Bukan hanya soal lampu warna-warni, makanan enak, dapat angpau, atau diskon gede-gedean. Tapi ini tentang kebersamaan, suka cita, tolong-menolong, dan merasakan kehadiran Tuhan dalam berbagai bentuk.
*AWKMB Masuk Kampus, Bagaimana Prakteknya?*
Gagasan Agama Warisan Kultural Milik Bersama ini patut diapresiasi dan dibicarakan luas. Denny JA melalui Esoterika Fellowship Program sudah memboyong gagasan ini ke universitas, bahkan membiayainya penuh lewat Denny JA Foundation.
Untuk ini, kita patut berterima kasih ke orang kaya seperti Denny JA, yang mau ngasih hartanya untuk kerja-kerja kemanusiaan. Ini anomali dari orang-orang kaya yang hartanya hanya untuk flexing di medsos, dan bikin sakit hati mereka yang mau makan aja susah.
Tahap pertama sudah dilakukan, Workshop Modul AWKMB untuk Rektor dan Dosen di enam kampus di Indonesia: IAIN Ambon, IAIN Cirebon, IAIN Bandung, President University, Universitas Katolik Parahyangan, Universitas Kristen Indonesia, IPMI Business School, Universitas HKBP Nommensen, dan STABN Sriwijaya.
Aku ikut mengamati workshop itu. Para profesor, guru besar, dan dosen antusias untuk membawa gagasan ini jadi mata kuliah. Berbagai ide dan rencana-rencana dibahas di workshop ini.
Dengan tenang dan senang, selama tiga hari workshop, aku menyimak dinamika forum. Kadang, mulut ini “gatal” ingin merespons dan terlibat dalam diskusi, namun aku berusaha menahan, sebab aku memposisikan diri sebagai observer dari luar kampus. Forum ini, terutama untuk para perwakilan kampus, jadi wajar saja kalau mereka yang butuh lebih banyak waktu untuk mengungkapkan ide dan rencana-rencananya.
Jadi, aku meresponnya di sini saja, lewat tulisan, dengan memposisikan diri sebagai anak muda yang mewakili mahasiswa.

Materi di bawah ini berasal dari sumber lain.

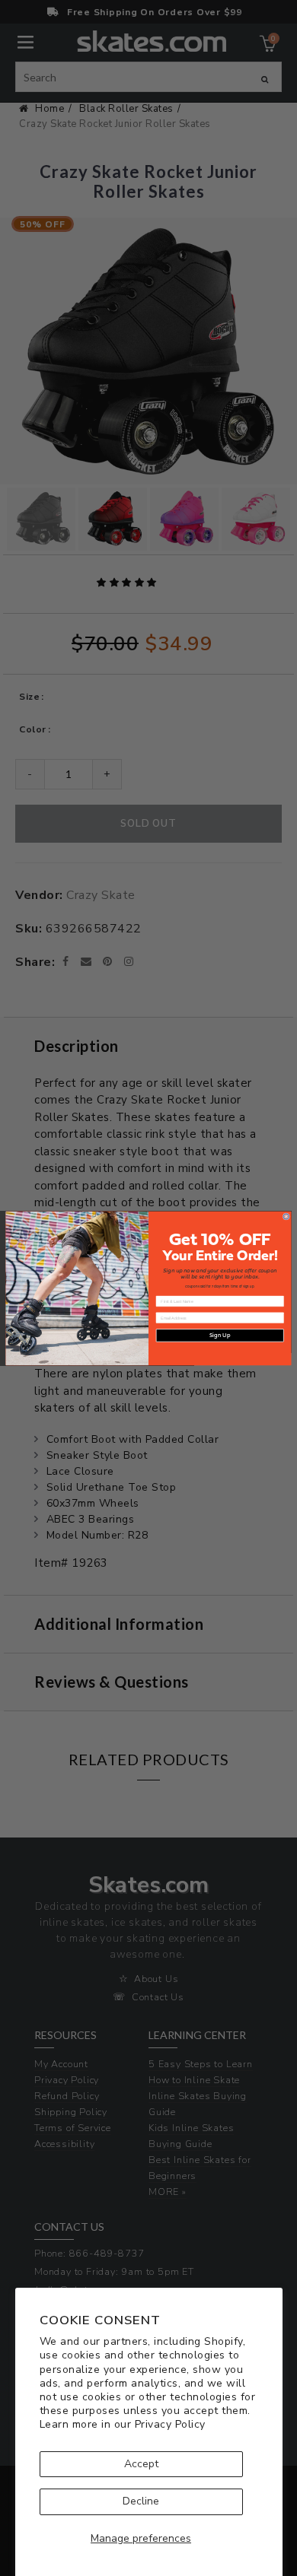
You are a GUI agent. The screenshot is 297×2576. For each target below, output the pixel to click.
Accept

*1. Gagasan AWKMB itu penting, tapi harus dibikin lebih praktis dan relate.*
Beberapa tahun terakhir, banyak anak muda-which is mereka juga mahasiswa- yang udah biasa nongkrong lintas agama, ikut festival agama lain, bahkan bercanda santai soal agama, kayak program Log In (Husein Ja'far dan Onad) di Youtube. Jadi, AWKMB harus menyentuh praktik nyata.
*2. Kurikulum mata kuliah AWKMB bisa dikembangkan dalam empat tahap:*
Tahap satu: Dosen mengajarkan konsep AWKMB dan kumpulan praktik budaya keagamaan. Misalnya: Zakat fitrah di bulan Ramadhan juga diberikan untuk non-Muslim miskin. Konseling mental gratis di gereja dibuka untuk umum. Salah satu Desa adat di Bali, mendaftarkan BPJS untuk semua warganya, tanpa melihat agama.
Tahap dua: Mahasiswa di-challenge mengaplikasikan materi di atas dalam bentuk project sosial lintas agama: kunjungan rutin lintas agama, festival kebhinnekaan, bersih-bersih rumah ibadah dan fasilitas umum, membuka layanan konseling gratis untuk umum di rumah-rumah ibadah, bahkan membuat bisnis bersama yang hasilnya sebagian untuk membiayai gerakan kemanusiaan.
Tahap tiga: Mahasiswa membuat platform online untuk sharing cerita pengalaman nyata esoteris lintas agama, juga bisa digunakan untuk penggalangan dana.
*3. Supaya AWKMB beneran jadi gerakan, harus melibatkan banyak pihak.*
Di Indonesia, banyak komunitas anak muda seperti YIPC, Peace Generation, Interfidei, Generasi Literat, dan Wisata Kebhinnekaan, yang bisa diajak kolaborasi, supaya gerakan ini hidup di masyarakat, bukan hanya di kampus.
Kalau pemerintah diajak enggak ya? Hmm…
Kalau ini berjalan, ke depan kita enggak perlu lagi capek-capek mengkampanyekan cinta kasih antar agama. Karena orang-orang sudah merasakan sendiri pentingnya kehadiran dan merawat agama dalam kehidupan sosial.